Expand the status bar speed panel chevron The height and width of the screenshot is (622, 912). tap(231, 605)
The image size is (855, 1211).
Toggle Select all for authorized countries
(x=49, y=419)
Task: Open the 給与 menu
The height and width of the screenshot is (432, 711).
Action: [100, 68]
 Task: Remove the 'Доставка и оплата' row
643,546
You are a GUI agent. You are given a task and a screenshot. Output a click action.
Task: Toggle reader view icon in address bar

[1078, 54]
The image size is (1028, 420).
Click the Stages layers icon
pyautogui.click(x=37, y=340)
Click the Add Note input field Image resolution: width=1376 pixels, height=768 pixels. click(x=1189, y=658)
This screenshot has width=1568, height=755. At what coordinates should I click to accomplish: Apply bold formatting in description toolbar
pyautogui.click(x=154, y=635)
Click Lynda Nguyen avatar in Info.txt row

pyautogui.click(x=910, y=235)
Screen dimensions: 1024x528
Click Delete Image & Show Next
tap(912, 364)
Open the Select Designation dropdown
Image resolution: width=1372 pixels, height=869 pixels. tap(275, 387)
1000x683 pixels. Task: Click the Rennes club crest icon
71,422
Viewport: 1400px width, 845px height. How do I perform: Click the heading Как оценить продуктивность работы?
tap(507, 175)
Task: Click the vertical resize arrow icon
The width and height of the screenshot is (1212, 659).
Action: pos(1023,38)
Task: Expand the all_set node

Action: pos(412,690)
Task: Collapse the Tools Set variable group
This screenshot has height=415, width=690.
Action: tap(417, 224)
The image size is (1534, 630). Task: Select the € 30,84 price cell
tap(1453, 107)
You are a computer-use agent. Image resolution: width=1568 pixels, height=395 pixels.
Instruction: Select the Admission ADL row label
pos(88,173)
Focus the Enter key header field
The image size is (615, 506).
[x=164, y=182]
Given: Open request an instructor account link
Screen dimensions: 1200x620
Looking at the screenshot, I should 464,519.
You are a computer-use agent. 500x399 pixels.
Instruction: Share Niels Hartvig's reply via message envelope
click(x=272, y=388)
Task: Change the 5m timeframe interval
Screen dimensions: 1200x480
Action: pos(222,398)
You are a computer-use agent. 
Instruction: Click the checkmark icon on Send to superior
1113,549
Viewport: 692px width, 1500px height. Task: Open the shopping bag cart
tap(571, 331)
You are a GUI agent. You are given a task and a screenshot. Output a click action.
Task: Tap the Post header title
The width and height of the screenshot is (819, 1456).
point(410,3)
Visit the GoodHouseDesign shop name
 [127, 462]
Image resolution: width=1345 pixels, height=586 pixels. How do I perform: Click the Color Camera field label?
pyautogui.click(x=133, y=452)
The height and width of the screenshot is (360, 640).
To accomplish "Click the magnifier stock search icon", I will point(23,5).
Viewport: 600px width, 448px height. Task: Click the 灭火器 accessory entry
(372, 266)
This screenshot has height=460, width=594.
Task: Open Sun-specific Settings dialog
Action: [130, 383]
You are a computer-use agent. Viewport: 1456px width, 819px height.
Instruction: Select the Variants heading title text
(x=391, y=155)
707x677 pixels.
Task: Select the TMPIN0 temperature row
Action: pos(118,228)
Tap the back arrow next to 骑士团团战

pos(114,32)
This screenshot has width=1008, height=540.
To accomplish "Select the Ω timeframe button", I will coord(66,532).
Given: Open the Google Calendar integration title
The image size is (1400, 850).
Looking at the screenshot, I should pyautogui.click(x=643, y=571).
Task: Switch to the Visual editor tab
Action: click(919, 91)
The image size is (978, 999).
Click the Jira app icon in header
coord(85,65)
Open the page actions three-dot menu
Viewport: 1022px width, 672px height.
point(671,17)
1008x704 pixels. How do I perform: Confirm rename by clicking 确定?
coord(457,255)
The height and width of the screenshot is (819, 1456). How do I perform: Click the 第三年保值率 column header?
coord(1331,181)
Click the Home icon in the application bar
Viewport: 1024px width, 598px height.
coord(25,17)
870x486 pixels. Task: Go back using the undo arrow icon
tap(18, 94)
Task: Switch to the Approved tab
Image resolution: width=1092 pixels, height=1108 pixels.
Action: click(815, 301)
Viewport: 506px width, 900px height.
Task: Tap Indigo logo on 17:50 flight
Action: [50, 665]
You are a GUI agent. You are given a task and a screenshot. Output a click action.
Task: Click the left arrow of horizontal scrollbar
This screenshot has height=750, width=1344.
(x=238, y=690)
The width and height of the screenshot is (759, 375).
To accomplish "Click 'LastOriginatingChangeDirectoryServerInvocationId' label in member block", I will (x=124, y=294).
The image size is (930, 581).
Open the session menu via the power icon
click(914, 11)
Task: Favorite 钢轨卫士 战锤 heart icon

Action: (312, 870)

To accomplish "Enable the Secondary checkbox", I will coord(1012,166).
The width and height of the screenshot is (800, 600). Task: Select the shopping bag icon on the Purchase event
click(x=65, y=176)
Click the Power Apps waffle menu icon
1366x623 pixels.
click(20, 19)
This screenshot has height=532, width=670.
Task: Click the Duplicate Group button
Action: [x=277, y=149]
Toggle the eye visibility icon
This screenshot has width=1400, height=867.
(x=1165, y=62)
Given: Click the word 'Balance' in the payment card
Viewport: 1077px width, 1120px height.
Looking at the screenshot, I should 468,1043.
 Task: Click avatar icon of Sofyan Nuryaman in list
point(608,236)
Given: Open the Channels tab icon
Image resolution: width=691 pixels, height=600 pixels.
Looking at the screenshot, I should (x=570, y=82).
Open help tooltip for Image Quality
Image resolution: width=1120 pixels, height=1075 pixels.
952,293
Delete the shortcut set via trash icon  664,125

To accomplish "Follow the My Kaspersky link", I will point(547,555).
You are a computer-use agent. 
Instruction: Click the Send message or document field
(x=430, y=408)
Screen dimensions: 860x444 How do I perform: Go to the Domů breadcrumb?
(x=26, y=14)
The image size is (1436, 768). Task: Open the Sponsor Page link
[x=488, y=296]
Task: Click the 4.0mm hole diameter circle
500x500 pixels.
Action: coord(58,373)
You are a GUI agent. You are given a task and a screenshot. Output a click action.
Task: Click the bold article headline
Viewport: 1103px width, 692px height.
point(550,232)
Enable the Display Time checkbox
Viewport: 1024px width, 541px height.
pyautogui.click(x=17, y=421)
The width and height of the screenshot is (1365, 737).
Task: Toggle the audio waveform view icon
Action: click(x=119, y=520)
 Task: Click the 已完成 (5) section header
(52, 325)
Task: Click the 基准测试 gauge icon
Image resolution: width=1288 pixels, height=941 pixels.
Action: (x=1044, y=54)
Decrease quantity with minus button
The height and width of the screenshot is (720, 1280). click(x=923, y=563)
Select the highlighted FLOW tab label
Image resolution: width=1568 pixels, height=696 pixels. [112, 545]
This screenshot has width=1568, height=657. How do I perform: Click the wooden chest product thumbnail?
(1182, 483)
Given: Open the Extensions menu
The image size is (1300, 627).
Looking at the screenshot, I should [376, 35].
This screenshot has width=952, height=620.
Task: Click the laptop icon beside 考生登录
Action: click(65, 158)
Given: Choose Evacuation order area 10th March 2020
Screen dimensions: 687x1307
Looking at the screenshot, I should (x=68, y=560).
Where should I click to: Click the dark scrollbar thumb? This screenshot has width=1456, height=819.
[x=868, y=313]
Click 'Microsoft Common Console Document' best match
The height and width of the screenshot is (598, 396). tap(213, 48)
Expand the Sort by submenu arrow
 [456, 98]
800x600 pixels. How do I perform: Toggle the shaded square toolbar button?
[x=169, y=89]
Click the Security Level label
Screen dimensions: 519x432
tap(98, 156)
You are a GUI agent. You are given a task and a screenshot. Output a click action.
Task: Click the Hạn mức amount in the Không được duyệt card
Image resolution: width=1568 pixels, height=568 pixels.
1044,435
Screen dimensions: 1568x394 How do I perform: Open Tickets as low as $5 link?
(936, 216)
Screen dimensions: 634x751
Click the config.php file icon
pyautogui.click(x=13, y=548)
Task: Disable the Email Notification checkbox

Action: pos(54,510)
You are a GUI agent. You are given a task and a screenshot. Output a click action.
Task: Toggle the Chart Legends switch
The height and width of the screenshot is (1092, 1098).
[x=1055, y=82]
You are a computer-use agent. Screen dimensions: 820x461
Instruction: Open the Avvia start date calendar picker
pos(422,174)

***

▶ Task objective
Filter the listing so that only lines holding the word "Enable" remain, and copy those lines.

▶ Result of the exercise
To accomplish "Enable the Secondary checkbox", I will coord(1012,166).
Enable the Display Time checkbox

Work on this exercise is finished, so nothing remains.